Another unusual concept incorporated into the XL2 is its software, which Canon plans to open up for developers to modify and enhance. Canon is going to make available a software developer’s kit (SDK), allowing third parties to write specific software programs that control functions like zoom, focus, record, and have total control over the image, that can be controlled from a PC as the video is being recorded to tape. This could create a cottage industry for camera control via an external computer, according to Canon.
As part of the demonstration, Canon shot a variety of video scenes with the XL2, including a musical documentary setting, a sitcom, a night sequence of a convertible full of attractive ladies cruising through Times Square, aerial footage, a wedding scenario, and others, all shot in a variety of frame rates and all captured in the higher-resolution 962 x 480, 16:9 format. The Canon spokesman said all the segments were produced without any post-production color correction. Using the extensive image controls incorporated into the new camcorder, each scene had its own subtlety, with all looking as good as I’ve ever seen MiniDV footage.
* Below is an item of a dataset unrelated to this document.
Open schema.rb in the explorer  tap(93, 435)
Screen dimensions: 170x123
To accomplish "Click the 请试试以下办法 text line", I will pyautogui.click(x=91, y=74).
The 24p sequences, while looking somewhat filmic with their slower frame rate, didn’t quite look like film to these eyes, though. Even so, the quality was remarkable for an SD camcorder.
Perhaps it was because of the high-rez Sony wide-screen monitors Canon chose for the demo, but all the footage was nearly-HD quality. Certainly if Canon showed the audience the same video side-by-side with HD, shot with the same high level of expertise, the difference between the two would be readily apparent. But to the trained eye without benefit of direct comparison with anything else, the quality and customizability of the new Canon XL2 was exquisite.
If you’ll allow me in inject my subjective opinion at this point: I’m just wondering if all this control is really necessary. I mean, isn’t it better to do all this color correcting and adjustment of blacks and such in post, especially given all the sophisticated color correction tools included with almost every editing package on the market? And what if you have some late-night creative inspiration while shooting that ends up looking silly once you get back to the real world, the edit suite? You’ll be stuck trying to undo all those magnificent shadings and color effects with your post-production color correction gear, if it’s even possible. That said, we’ll check this one out and give you the full low-down as soon as we get our review unit from Canon.